--- How to complete this task ---
Among the lines below, which ones contain the word "Given"? Copy every such line.

--- Data ---
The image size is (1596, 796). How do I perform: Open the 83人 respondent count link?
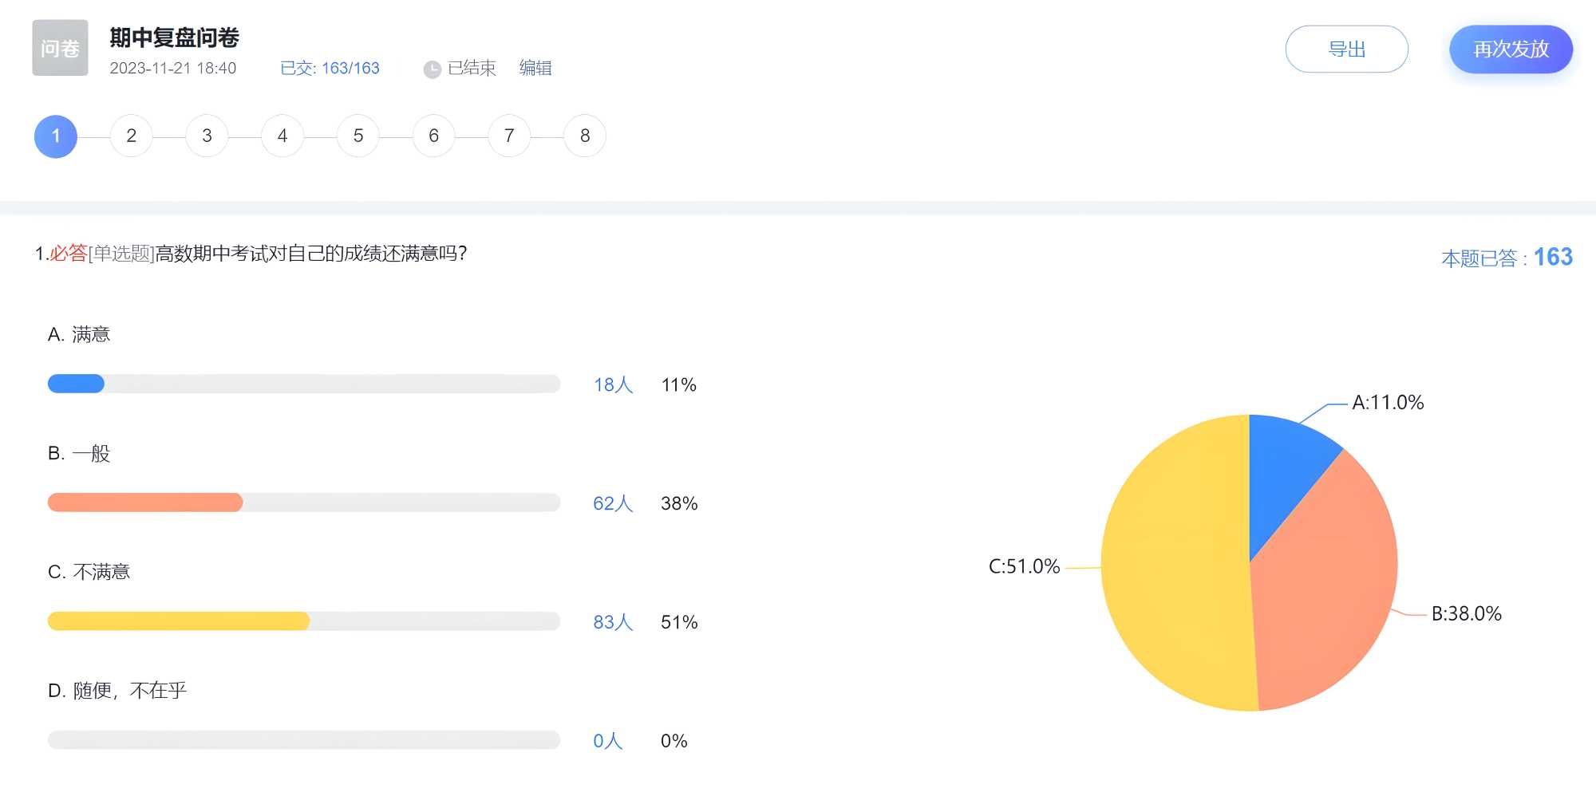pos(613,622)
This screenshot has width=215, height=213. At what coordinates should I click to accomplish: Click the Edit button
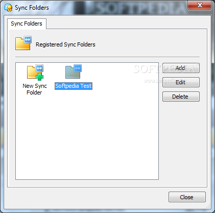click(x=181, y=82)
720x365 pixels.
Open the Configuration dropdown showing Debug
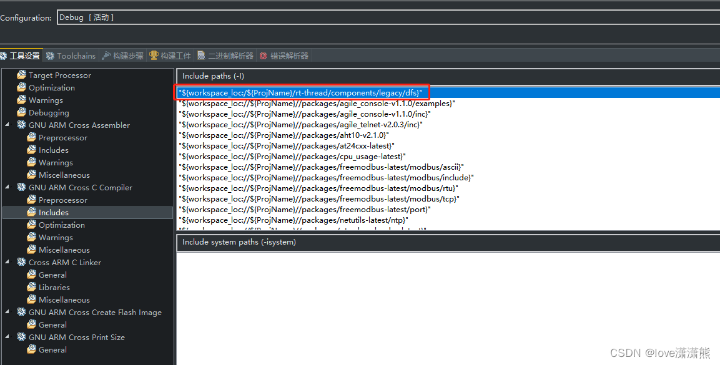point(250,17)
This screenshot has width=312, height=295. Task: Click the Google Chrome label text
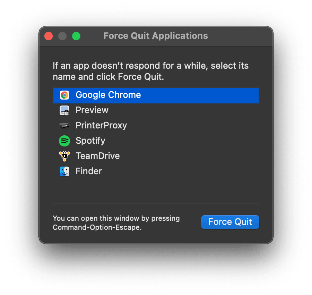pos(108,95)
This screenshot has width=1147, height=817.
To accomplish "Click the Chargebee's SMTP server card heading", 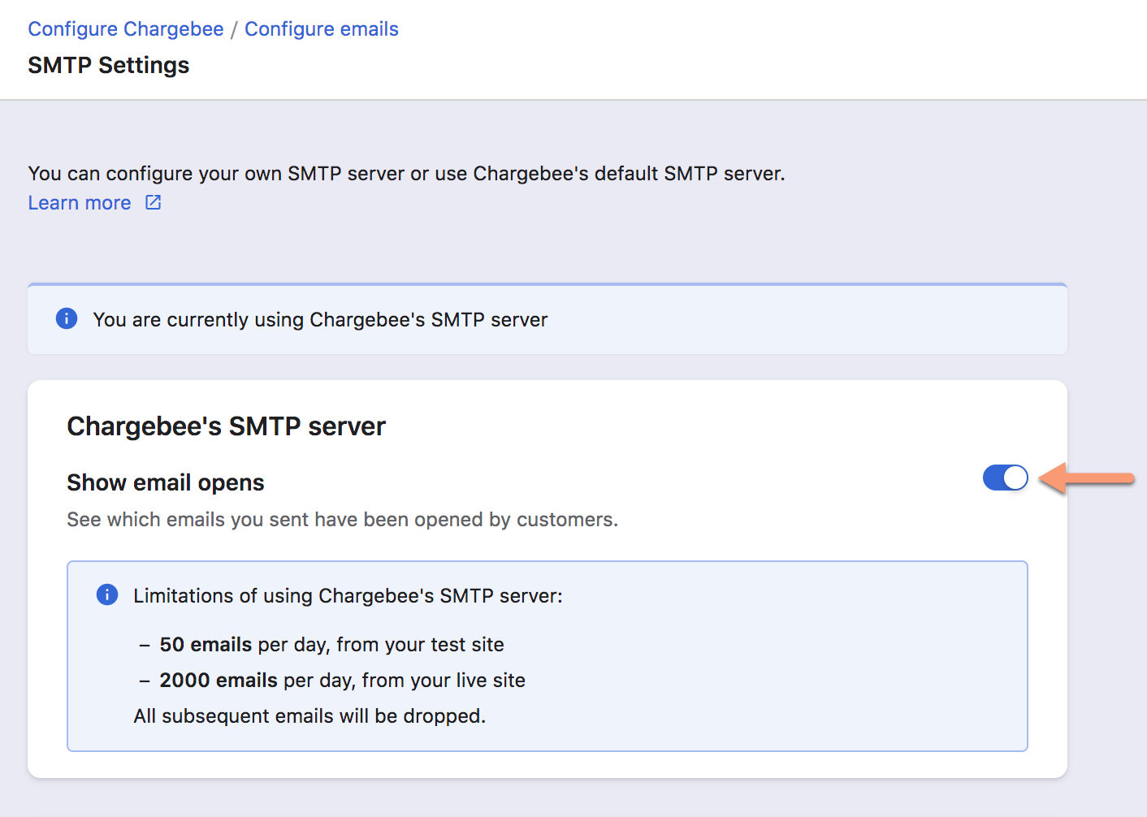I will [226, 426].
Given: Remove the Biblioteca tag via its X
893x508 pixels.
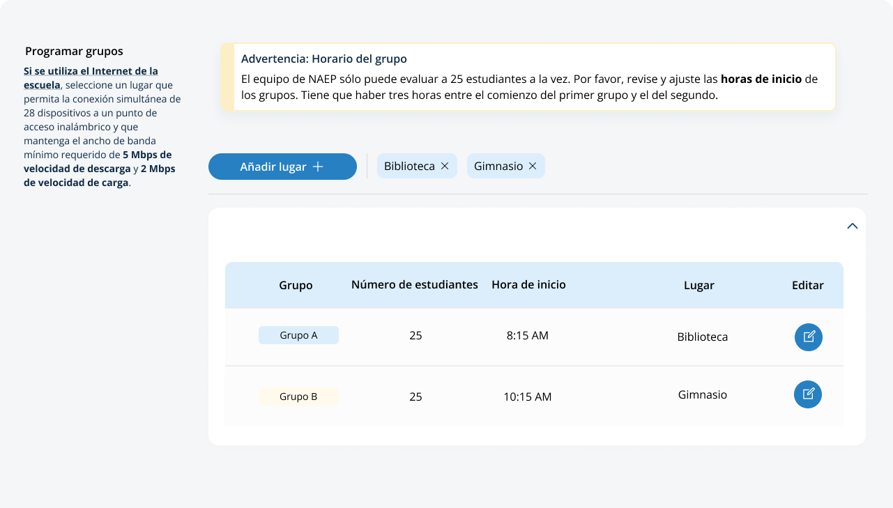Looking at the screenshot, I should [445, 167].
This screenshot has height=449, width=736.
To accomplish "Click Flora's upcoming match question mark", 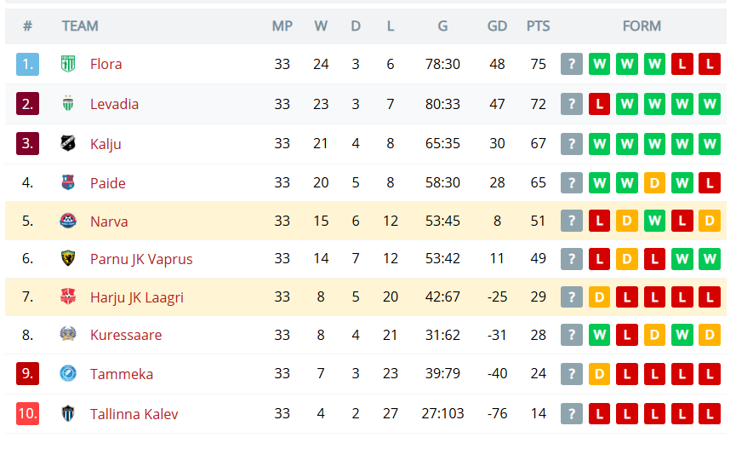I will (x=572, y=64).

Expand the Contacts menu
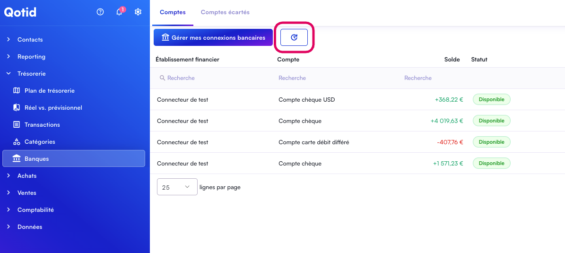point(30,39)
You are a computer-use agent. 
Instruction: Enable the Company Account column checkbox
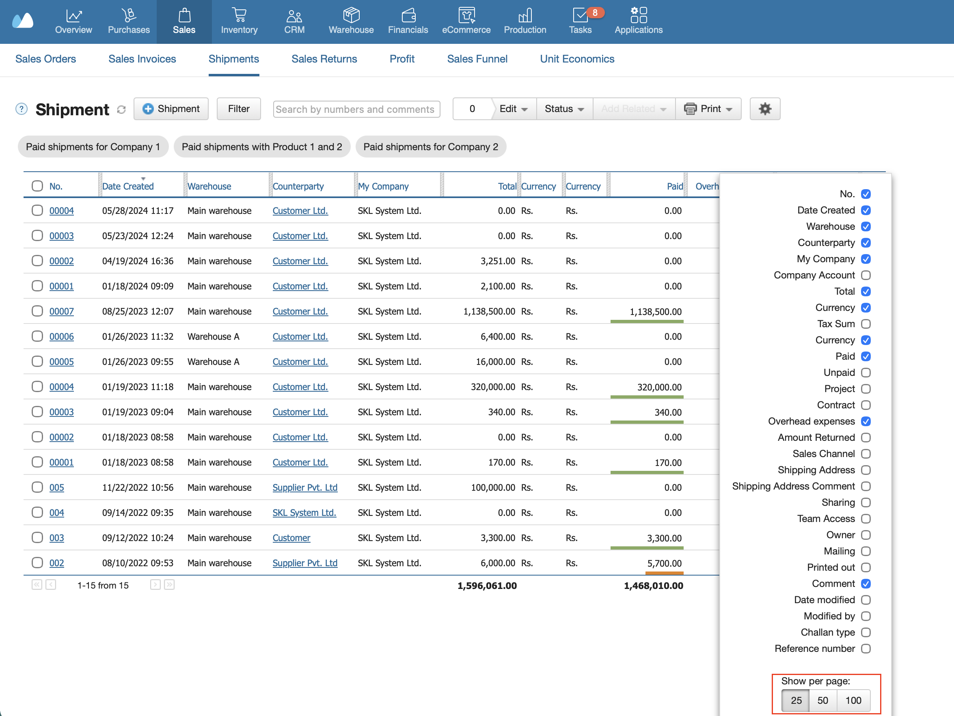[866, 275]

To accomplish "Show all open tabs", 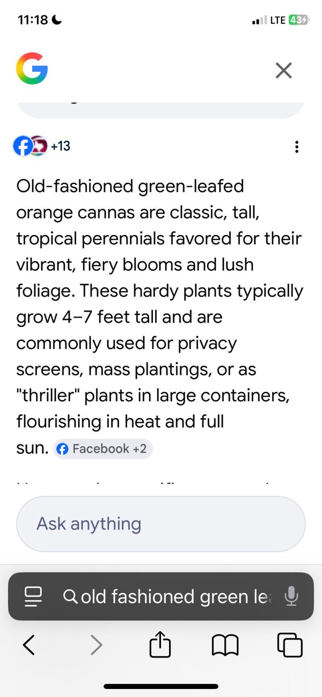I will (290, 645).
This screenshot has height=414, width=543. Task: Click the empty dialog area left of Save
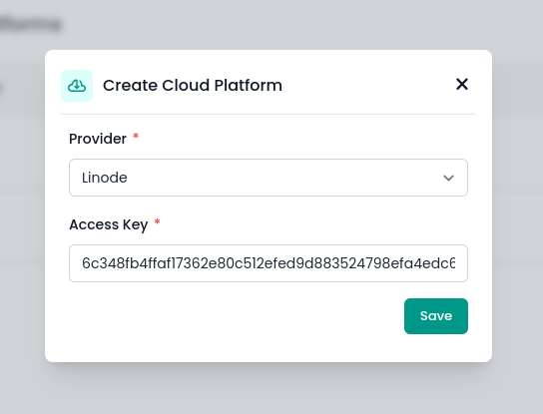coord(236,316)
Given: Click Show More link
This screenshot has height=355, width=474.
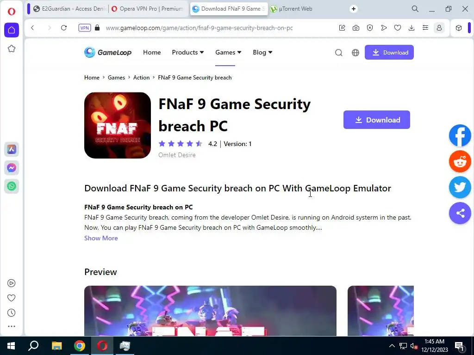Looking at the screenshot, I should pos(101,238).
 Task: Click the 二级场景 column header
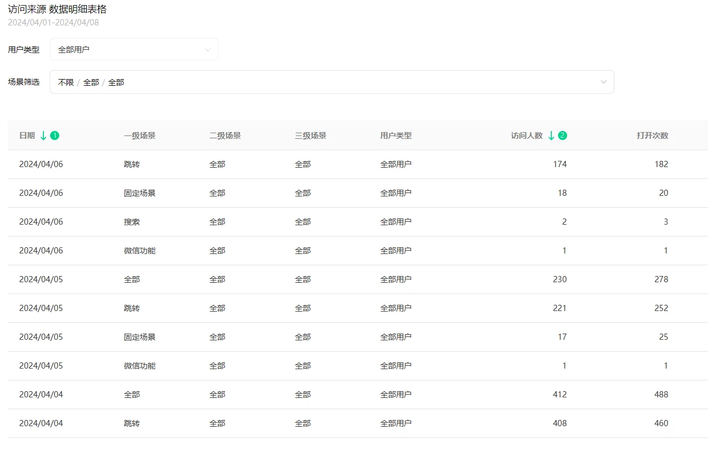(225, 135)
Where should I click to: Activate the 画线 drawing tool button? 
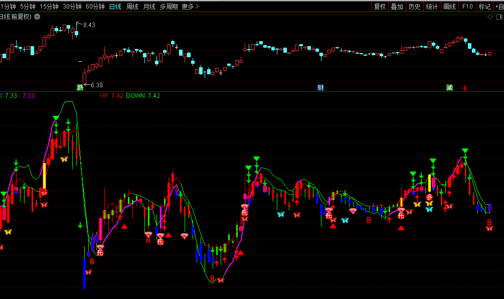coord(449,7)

--- The completed task ---
Given: Remove the Biblioteca tag via its X
Given: Click Show More link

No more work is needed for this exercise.